L'aventure : étymologiquement, ce qui va arriver,
c'est-à-dire, nous l'espérons bien, ce qui va
troubler notre situation, déranger notre quiétude.
Mot explosif, chargé de toute une dynamite
d'imprévu, d'insolite, d'inquiétant, voire d'un
périlleux qui fait agréablement frissonner. Mais
aussi, certitude d'une nouveauté et peut-être d'un
renouveau. Le hasard, surtout dangereux, remettant
en cause notre état présent, transforme notre
destin, nous offre l'occasion de faire notre mue.
A nous de la saisir.
Aussi l'aventure, bien que
riche en fatigues, en souffrances, en risques, est
toujours tentante. Ceci pour deux raisons.
D'abord elle nous
divertit, en faisant craquer le cercle de nos
habitudes. Après l'aventure, nous avons des
chances de vivre dans des conditions tout autres
que précédemment. Pendant l'aventure, nous sommes
affranchis de nos soucis routiniers, nous vivons à
un rythme exaltant ; l'ennui, le chagrin, la peur
du lendemain s'estompent. Nous avons, en vivant
l'aventure, un sentiment de libération : du fait
que nos habitudes, notre mode de vie sont
bouleversés, nous sentons se relâcher nos liens
avec le passé et les contraintes sociales,
légales. Nous devenons disponibles, prêts à une
existence vierge, — impression enivrante qui nous
donne l'illusion que nous ne pesons plus sur terre
de notre poids d'homme. Mirage, sans doute, dans
la plupart des cas. Seules les grandes aventures,
celles qui mettent la vie en jeu, guerre, complot,
révolution libèrent intégralement ceux qui les
vivent.
En outre, confrontés
à un état de choses inattendu, nous sommes obligés
de faire un effort sur nous-mêmes pour nous
adapter à des circonstances inconnues. Si banale
soit-elle - simple incident de voyage - l'aventure
nous contraint à nous dépasser, en montrant
présence d'esprit, souplesse, parfois courage et
endurance. Bref ce qu'il y a de meilleur en nous
est sollicité, mis à profit. Une fois le cap
franchi, nous risquons d'être meilleurs :
peut-être avons-nous été débarrassés de
préventions, de craintes futiles. Nos vertus,
mises à l'épreuve, se seront épanouies. Les
caprices du sort ont pu nous ménager de bénéfiques
contacts. En un mot l'aventure est enrichissante.

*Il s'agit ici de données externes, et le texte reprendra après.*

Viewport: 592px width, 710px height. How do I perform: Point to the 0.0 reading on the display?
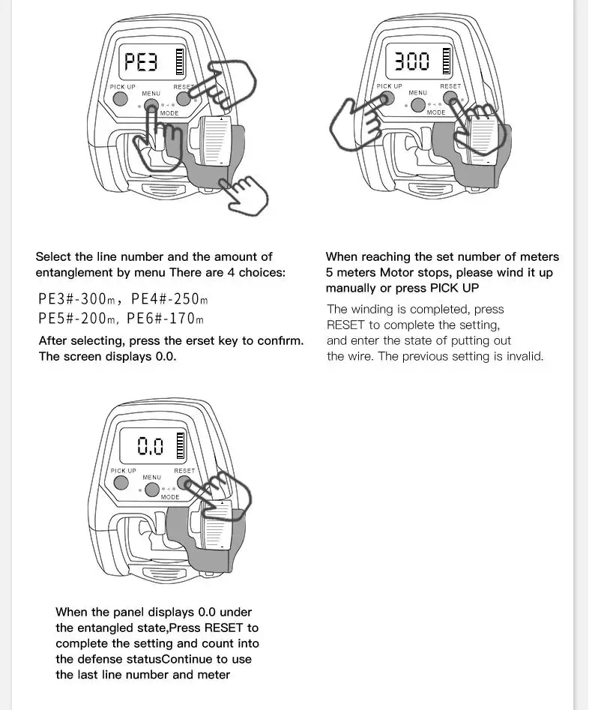[150, 447]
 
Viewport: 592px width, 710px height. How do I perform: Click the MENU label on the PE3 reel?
[151, 94]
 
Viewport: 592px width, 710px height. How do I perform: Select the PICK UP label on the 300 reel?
[389, 86]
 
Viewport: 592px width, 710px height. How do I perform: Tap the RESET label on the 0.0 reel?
[184, 471]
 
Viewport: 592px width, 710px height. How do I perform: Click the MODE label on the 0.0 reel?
[170, 497]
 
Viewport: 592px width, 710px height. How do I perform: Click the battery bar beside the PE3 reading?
[179, 61]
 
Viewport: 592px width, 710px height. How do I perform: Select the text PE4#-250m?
[166, 299]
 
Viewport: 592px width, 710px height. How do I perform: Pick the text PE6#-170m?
[165, 319]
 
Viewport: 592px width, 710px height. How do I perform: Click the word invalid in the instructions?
[522, 356]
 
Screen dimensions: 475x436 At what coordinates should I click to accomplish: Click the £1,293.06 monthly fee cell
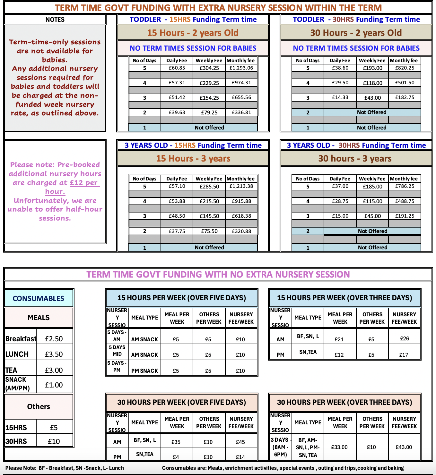point(241,68)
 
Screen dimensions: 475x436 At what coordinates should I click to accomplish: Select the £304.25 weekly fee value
point(209,68)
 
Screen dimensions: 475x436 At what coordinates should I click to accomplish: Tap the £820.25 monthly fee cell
point(405,68)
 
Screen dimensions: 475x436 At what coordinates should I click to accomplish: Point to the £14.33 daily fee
point(340,97)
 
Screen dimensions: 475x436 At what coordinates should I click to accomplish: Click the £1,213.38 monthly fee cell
point(241,186)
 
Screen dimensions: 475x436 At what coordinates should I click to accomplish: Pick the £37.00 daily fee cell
point(340,186)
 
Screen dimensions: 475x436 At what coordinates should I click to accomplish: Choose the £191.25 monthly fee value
point(405,216)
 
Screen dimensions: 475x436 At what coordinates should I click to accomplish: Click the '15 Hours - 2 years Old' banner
point(193,33)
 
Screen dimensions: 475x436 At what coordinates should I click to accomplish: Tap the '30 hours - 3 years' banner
point(355,159)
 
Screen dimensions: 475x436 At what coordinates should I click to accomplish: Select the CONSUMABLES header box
point(39,298)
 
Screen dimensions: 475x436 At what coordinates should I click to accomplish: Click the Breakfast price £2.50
point(54,339)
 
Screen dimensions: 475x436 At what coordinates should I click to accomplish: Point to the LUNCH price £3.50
point(54,354)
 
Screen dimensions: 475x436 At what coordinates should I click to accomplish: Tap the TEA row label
point(12,370)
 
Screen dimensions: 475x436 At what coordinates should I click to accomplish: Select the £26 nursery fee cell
point(405,338)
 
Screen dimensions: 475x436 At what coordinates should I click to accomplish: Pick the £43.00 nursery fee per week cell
point(404,447)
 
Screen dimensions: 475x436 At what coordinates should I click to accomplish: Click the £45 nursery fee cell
point(240,442)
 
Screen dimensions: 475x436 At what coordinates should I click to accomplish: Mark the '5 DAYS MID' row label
point(117,351)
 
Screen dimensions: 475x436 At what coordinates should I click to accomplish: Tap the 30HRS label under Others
point(16,441)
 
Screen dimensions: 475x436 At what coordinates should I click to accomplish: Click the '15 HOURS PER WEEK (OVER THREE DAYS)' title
point(344,298)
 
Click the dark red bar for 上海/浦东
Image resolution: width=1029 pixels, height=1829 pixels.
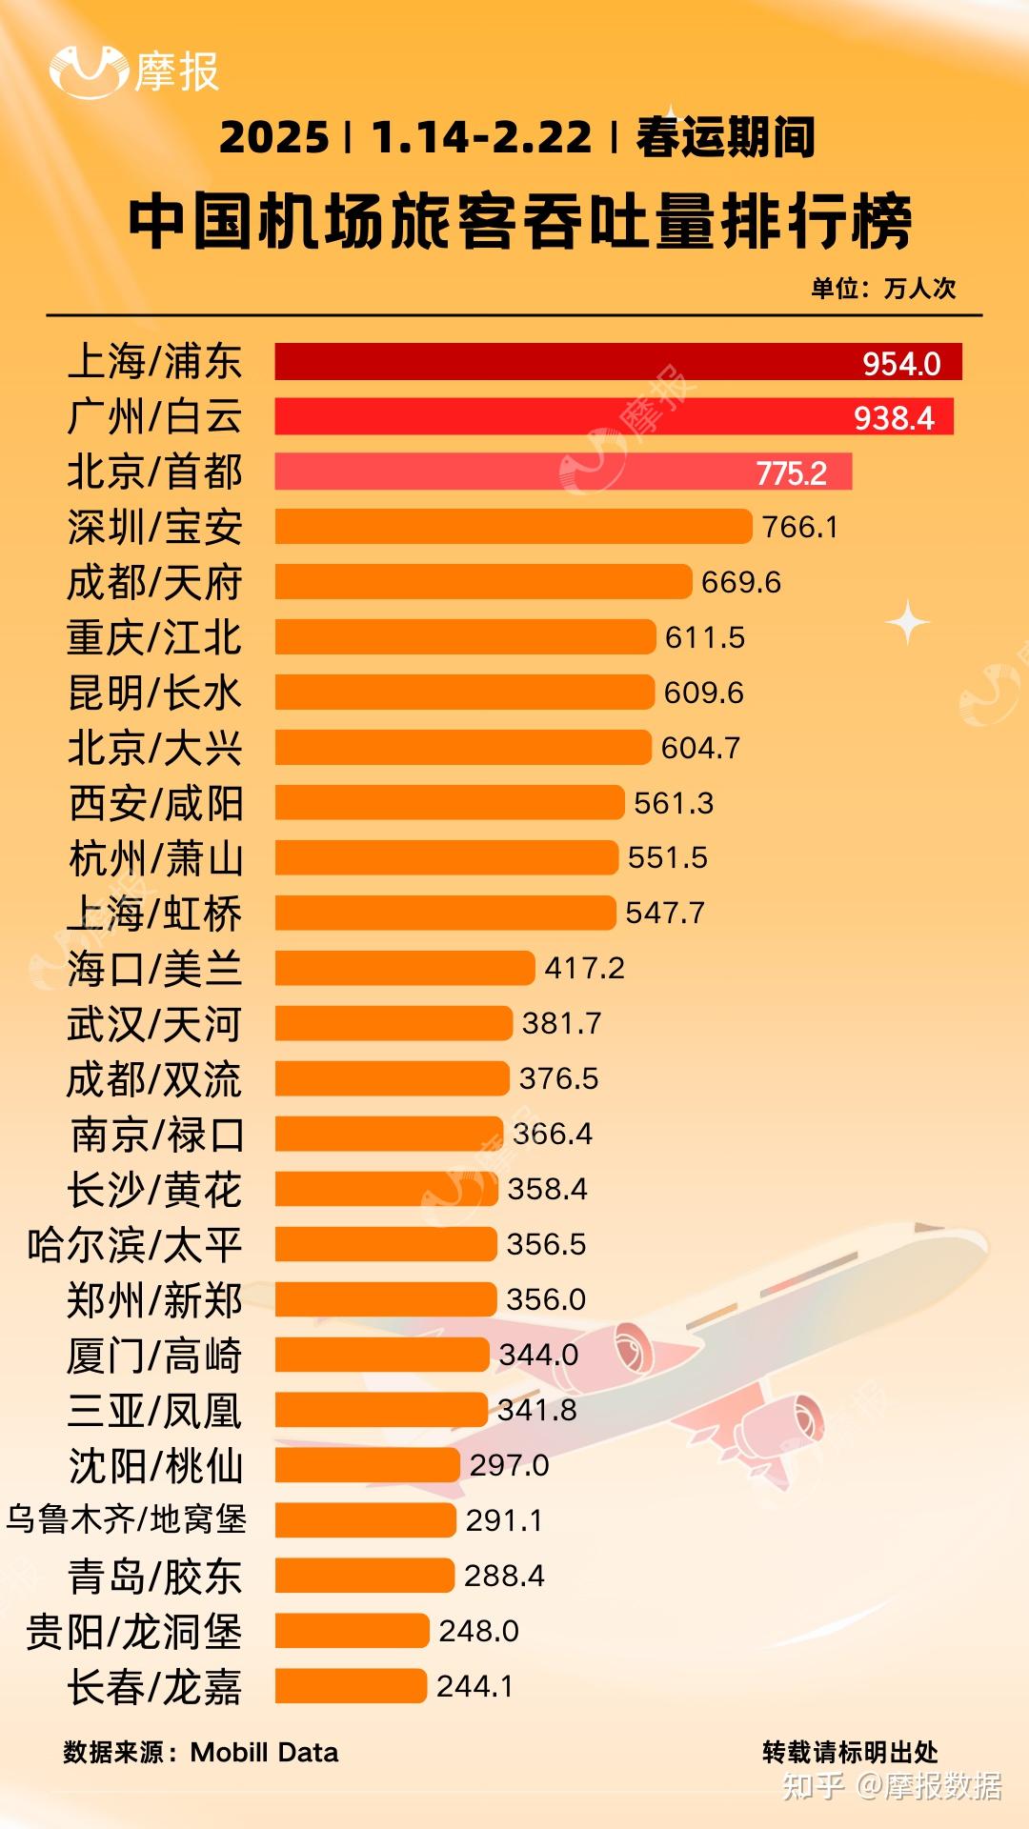point(572,362)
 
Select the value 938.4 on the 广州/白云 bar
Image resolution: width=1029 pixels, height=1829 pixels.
point(894,418)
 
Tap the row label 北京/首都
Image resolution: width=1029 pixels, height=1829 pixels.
point(154,472)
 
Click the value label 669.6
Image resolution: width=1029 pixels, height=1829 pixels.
point(740,582)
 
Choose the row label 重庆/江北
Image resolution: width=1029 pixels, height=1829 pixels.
point(154,637)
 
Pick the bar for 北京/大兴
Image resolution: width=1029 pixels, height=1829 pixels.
point(463,748)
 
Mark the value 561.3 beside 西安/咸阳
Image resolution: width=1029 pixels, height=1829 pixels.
point(674,803)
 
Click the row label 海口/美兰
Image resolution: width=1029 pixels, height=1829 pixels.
point(154,969)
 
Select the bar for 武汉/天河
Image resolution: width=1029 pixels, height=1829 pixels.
point(393,1024)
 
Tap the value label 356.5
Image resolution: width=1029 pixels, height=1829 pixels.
point(546,1244)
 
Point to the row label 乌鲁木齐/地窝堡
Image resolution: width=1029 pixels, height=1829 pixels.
point(127,1519)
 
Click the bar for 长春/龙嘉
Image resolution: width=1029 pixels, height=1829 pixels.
point(351,1686)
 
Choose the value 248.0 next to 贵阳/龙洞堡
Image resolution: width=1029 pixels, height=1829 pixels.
point(478,1631)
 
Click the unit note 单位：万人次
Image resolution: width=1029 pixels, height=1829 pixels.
point(882,288)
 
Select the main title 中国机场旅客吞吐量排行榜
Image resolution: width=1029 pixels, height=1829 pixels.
point(520,222)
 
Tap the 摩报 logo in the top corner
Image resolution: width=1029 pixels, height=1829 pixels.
point(133,71)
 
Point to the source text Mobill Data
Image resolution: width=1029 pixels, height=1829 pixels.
point(264,1752)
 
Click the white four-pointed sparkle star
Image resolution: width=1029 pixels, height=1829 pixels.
point(908,622)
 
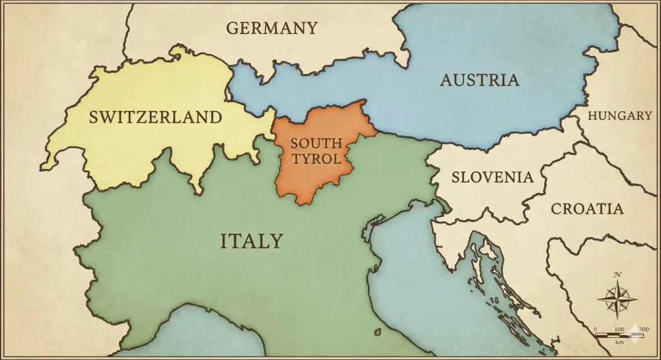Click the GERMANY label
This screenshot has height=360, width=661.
[272, 28]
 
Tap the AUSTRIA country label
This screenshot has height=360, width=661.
[480, 80]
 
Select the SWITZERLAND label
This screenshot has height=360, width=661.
[156, 117]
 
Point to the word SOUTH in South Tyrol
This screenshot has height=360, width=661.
[316, 143]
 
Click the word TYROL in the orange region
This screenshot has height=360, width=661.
[316, 158]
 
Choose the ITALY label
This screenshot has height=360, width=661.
[252, 241]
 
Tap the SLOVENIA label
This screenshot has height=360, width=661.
[493, 177]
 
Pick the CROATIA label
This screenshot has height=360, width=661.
[587, 208]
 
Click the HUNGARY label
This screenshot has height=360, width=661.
[620, 115]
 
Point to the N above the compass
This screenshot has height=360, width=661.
[618, 275]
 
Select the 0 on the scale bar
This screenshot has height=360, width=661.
[595, 329]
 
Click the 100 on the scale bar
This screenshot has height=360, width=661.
[619, 329]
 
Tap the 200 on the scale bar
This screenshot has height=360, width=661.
[643, 329]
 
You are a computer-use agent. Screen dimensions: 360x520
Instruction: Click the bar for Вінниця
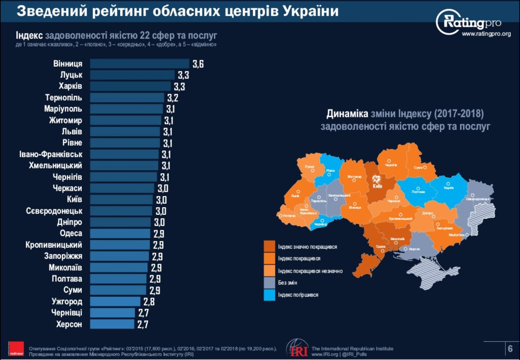pos(139,64)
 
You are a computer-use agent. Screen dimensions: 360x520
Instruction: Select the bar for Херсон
pos(112,324)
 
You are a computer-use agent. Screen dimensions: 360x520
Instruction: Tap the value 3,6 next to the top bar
pos(198,64)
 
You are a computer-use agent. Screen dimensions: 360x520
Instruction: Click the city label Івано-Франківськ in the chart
pos(51,154)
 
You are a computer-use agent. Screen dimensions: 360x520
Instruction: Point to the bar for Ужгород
pos(115,301)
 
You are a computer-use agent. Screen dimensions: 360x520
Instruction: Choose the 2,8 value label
pos(149,302)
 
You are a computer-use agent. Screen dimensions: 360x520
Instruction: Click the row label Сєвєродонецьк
pos(54,211)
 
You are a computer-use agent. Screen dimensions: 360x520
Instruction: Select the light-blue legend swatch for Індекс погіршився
pos(269,295)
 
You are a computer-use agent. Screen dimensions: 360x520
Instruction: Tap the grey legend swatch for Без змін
pos(269,283)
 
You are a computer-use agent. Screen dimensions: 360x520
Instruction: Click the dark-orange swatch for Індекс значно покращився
pos(269,247)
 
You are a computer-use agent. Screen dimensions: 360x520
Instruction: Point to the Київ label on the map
pos(377,186)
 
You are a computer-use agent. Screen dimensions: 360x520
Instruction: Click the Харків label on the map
pos(449,188)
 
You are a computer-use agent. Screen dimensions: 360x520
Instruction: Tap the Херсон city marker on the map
pos(405,249)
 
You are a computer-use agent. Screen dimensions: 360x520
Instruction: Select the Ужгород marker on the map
pos(280,216)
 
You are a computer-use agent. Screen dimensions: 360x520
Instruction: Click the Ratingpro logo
pos(469,22)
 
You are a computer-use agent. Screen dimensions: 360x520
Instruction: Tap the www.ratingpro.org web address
pos(486,34)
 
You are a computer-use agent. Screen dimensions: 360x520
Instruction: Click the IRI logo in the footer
pos(298,348)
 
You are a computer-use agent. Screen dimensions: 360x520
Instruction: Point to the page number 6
pos(510,348)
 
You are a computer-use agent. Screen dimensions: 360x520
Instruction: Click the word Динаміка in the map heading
pos(347,113)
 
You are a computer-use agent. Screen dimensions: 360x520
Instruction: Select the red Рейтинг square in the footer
pos(16,349)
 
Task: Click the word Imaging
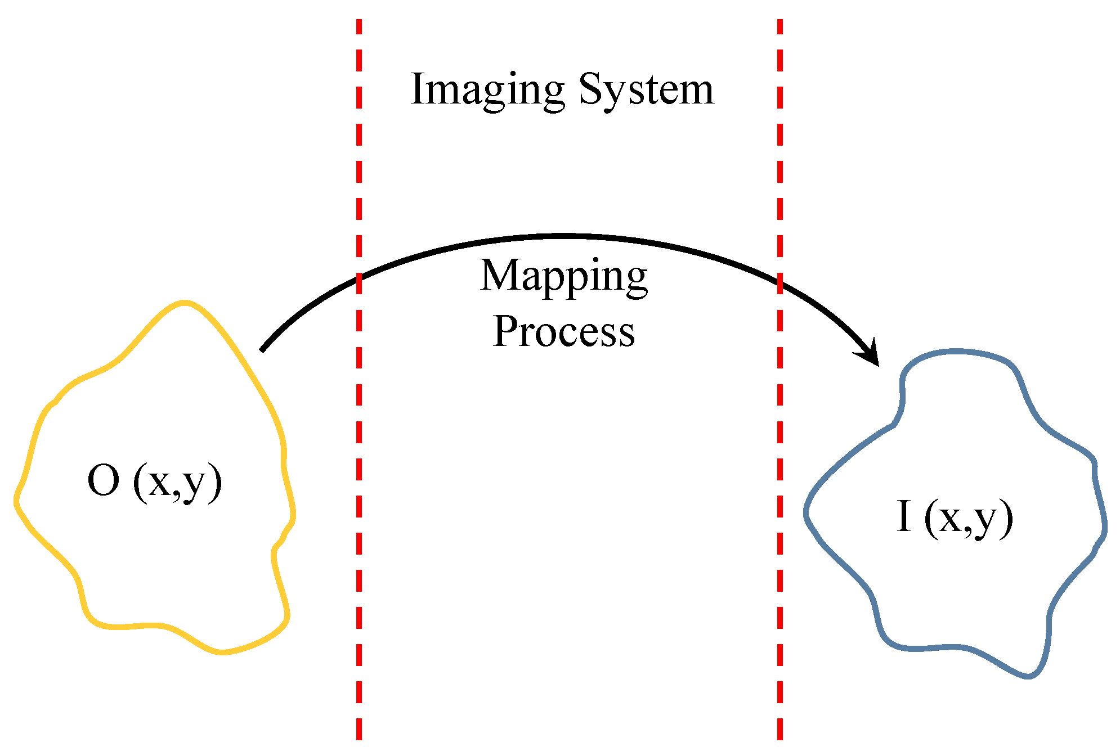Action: coord(487,90)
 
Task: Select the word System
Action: coord(646,90)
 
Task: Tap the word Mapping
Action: coord(563,277)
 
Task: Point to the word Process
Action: coord(563,332)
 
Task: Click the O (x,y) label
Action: coord(155,482)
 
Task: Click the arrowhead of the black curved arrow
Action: coord(870,354)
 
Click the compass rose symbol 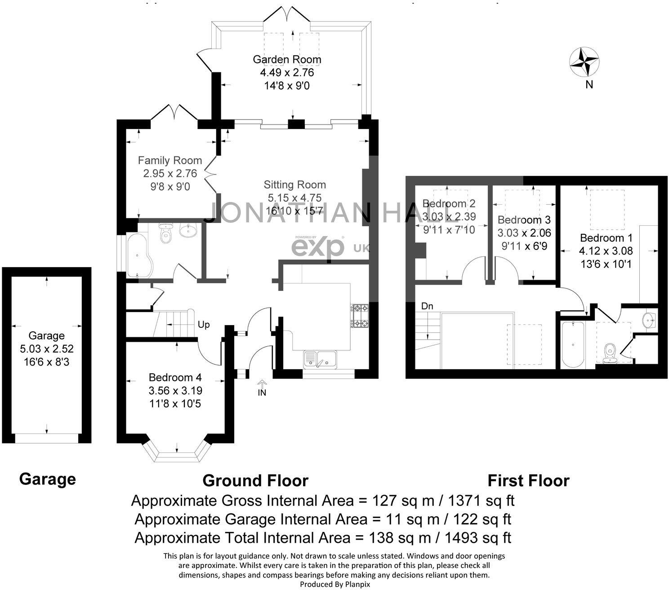[x=584, y=62]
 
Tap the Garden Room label [x=287, y=59]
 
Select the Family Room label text [x=169, y=161]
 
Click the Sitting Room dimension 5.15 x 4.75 [x=294, y=198]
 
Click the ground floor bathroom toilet [x=165, y=234]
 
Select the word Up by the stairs [x=204, y=325]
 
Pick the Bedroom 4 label [x=175, y=377]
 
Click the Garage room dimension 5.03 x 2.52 [x=47, y=349]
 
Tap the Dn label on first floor [x=427, y=306]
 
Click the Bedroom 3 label [x=524, y=220]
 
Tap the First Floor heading [x=528, y=481]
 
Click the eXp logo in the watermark [x=318, y=248]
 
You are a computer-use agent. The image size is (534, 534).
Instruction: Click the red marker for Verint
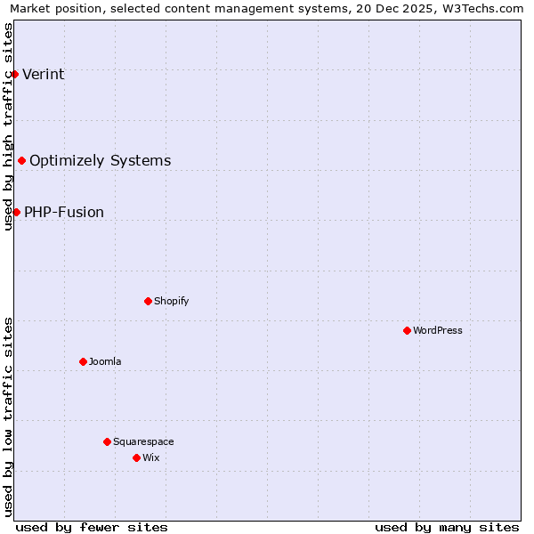pos(15,74)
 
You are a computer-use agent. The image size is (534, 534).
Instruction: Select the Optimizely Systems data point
pos(22,160)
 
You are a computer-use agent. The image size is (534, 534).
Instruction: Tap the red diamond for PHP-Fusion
pos(16,212)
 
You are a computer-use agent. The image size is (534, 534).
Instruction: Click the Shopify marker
pos(148,301)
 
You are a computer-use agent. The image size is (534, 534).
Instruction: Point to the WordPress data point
pos(407,330)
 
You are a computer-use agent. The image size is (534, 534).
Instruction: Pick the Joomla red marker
pos(83,361)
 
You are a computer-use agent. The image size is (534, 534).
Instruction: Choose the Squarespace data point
pos(107,441)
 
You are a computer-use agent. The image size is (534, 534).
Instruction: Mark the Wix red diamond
pos(136,457)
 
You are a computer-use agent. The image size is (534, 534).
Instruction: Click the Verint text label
pos(44,74)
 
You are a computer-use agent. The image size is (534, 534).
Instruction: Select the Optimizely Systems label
pos(101,160)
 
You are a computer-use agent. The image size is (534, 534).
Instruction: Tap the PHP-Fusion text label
pos(64,212)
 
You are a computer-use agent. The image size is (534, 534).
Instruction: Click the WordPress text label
pos(438,330)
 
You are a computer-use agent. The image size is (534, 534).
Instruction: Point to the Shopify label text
pos(172,301)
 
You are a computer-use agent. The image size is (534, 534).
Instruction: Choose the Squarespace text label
pos(143,441)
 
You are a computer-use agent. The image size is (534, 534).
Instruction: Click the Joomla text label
pos(105,361)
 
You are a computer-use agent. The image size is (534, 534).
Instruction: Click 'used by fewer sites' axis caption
pos(92,527)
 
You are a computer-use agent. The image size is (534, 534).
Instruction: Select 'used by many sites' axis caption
pos(447,527)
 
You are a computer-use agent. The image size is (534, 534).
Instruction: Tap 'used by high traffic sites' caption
pos(8,126)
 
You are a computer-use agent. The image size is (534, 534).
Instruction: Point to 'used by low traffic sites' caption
pos(8,417)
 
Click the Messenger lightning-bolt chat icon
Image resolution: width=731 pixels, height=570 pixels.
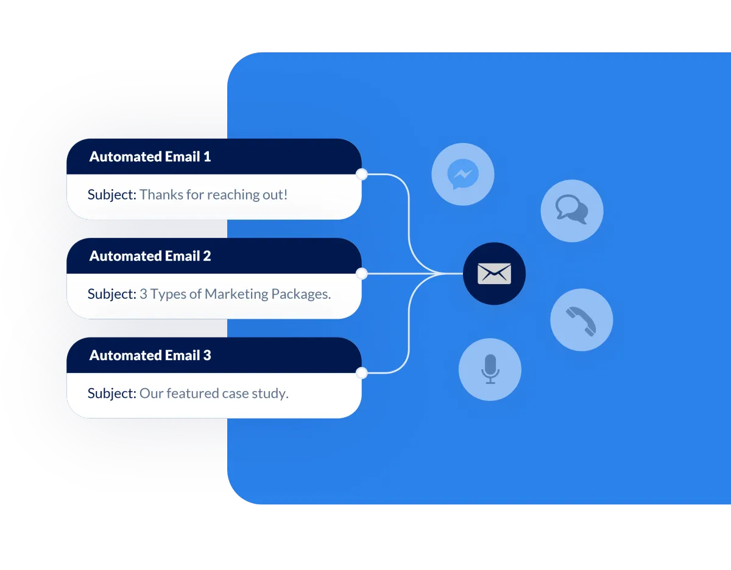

Nous faisons peau neuve et notre nouvelle
enveloppe est de matière plus rare.
C'est que
l'amour de l'aventure a des interférences avec le
sens exotique, le désir d'évasion, le goût des
voyages, le sentiment héroïque. Au départ de
l'aventure, quelle qu'elle soit, il y a toujours
un besoin de changement. Tous les aventuriers ne
sont pas des pirates, mais ils veulent changer
d'horizon. Le mouvement leur est imposé :
déplacement corporel en général, quelquefois
divagation de l'esprit, errance dans le monde du
rêve ou des chimères. Certes les sages résistent à
cette quadruple tentation : ils s'accommodent de
leur sort, ils démystifient l'héroïsme, ils vivent
en plein accord avec eux-mêmes, ils restent en
place. Diogène dans son
tonneau, Montaigne en sa librairie, Pascal dans
sa chambre, La Fontaine dans ses parcs.
L'immobilité, c'est le remède efficace contre le
désir de tenter l'aventure, d'aller « ailleurs »,
afin de connaître une existence plus comblée, de
cueillir l'immortalité de la gloire. Certes, tous
ceux qui ne sont pas des sages, et qui s'agitent,
ne sont pas des aventuriers. La plupart restent
cramponnés à leur bureau, à leur pré, à leur
usine, à leur école, se contentant de grommeler et
de rêver à l'aventure. Seule une mobilisation
générale ou un cataclysme, leur forçant la main,
les pousse à partir. L'aventurier authentique, non
mobilisé, est un homme qui se meut librement : on
ne court pas l'aventure sur place. Un
environnement habituel, une façon de vivre
monotone, des visages trop connus érodent les
passions primaires, seul levain de l'esprit
d'aventure.
Le
mot « aventurier » fait naître des sentiments
ambigus : admiration pour l'homme qui ose et fait
bon marché de sa vie, méfiance à l'égard d'un
individu en marge dont l'action, même louable,
heurte l'opinion publique. Il est indéniable que
l'aventurier, dans l'ordre de l'action ou dans le
domaine de la pensée, porte en lui des virtualités
héroïques. Le Grand Larousse Encyclopédique le
définit : "Qui cherche la gloire par les armes".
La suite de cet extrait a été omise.